Tasks and exercises:
• a. Please copy the passage of the amplifier post between "Amplifier circuit schematic" and "smoking and burned.", inclusive.
• b. In the amplifier post, what resistance and type was the stereo potentiometer that was bought?
• c. Decide whether each statement agrees with the amplifier post, answering yes or no and quoting the deciding words: (i) The amplifier was bought as a kit ready to solder. (ii) The writer knows why the C8 capacitor was broken. (iii) The shop had several stereo 1kOhm potentiometers to choose from.

Text to read:
This is my first question ever so please don't kill me :)

I have built a stereo hi-fi (end) amplifier 2x10W based on a IC TDA2009. I have bought it as a construction (learning) kit ready to solder.
Amplifier circuit schematic Bill of parts

(the pictures are from the manual that came with the kit, please don't mind the Czech headers)
Parameters for the circuit (from the manual) are:

  • Us power supply voltage: 8-28V (I use 9V power supply)
  • Peak output current Io (freq. >= 20Hz): 3.5A
  • ...and more but IMHO (now) not important values

Now, everything worked great (although I had to replace the C8 capacitor, no idea why it was broken), so I decided I want to replace the R1 and R3 resistors with a potentiometer for variable gain (gain control). I bought stereo potentiometer, linear, 1kOhm, wired it up to R1s and R3s place (first pin ground, second and third pin to the PCB). When I turned the circuit on, the pot started smoking and burned.
If I get it right, I understand that the potentiometer couldn't handle the load when set to little resistance. I didn't really had a choice when selecting the pot as the one I used was the only stereo 1kOhm pot they had in the shop.
So I need to know:

  • Is my approach correct here? Can I replace the two resistors with a stereo pot?
  • Am I right thinking that the pot couldn't handle the current/load, or was it just a bad piece?
  • How do I calculate the power that can be on the resistance R1/R3?

Thank you for help!

Collected material:
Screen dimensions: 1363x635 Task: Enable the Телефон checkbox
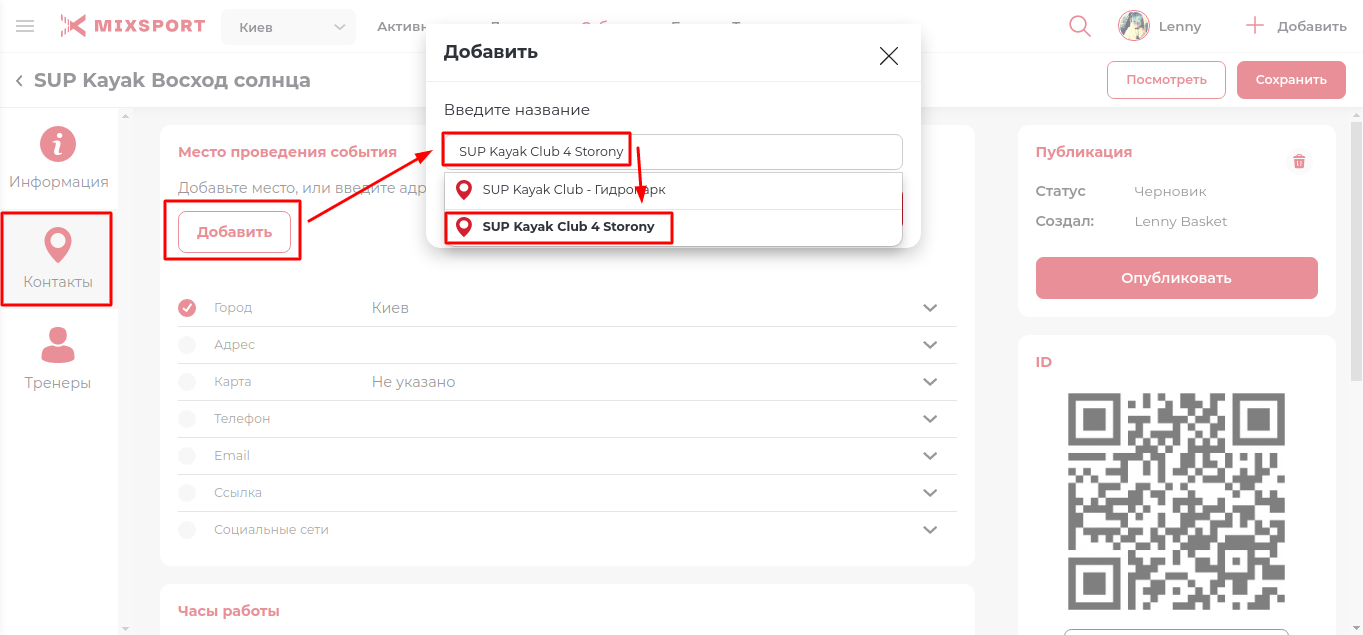187,419
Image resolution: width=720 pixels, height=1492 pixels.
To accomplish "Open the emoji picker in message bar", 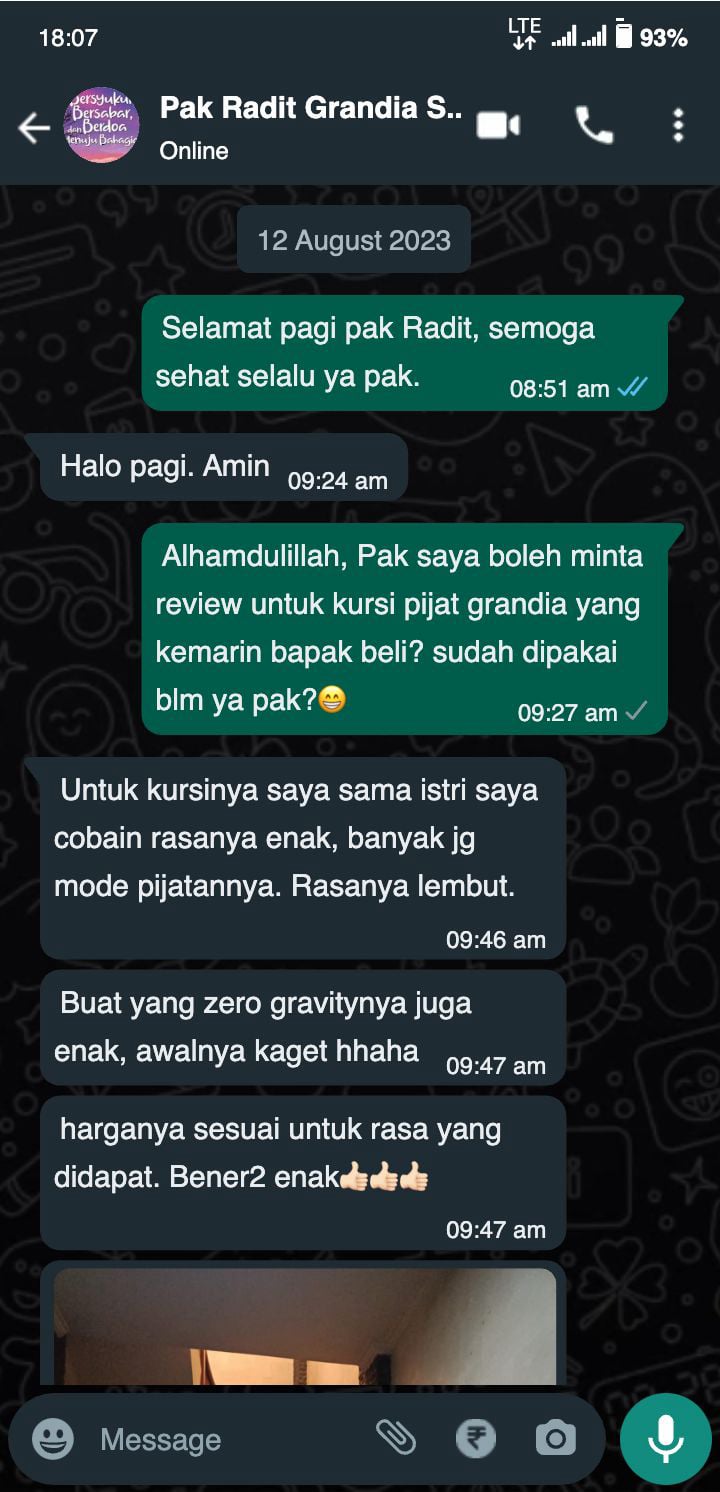I will 53,1439.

The solutions:
• a.
Amplifier circuit schematic Bill of parts

(the pictures are from the manual that came with the kit, please don't mind the Czech headers)
Parameters for the circuit (from the manual) are:

  • Us power supply voltage: 8-28V (I use 9V power supply)
  • Peak output current Io (freq. >= 20Hz): 3.5A
  • ...and more but IMHO (now) not important values

Now, everything worked great (although I had to replace the C8 capacitor, no idea why it was broken), so I decided I want to replace the R1 and R3 resistors with a potentiometer for variable gain (gain control). I bought stereo potentiometer, linear, 1kOhm, wired it up to R1s and R3s place (first pin ground, second and third pin to the PCB). When I turned the circuit on, the pot started smoking and burned.

• b. A linear 1kOhm potentiometer.

• c.
(i) Yes: "I have bought it as a construction (learning) kit ready to solder."
(ii) No: "no idea why it was broken"
(iii) No: "the one I used was the only stereo 1kOhm pot they had in the shop"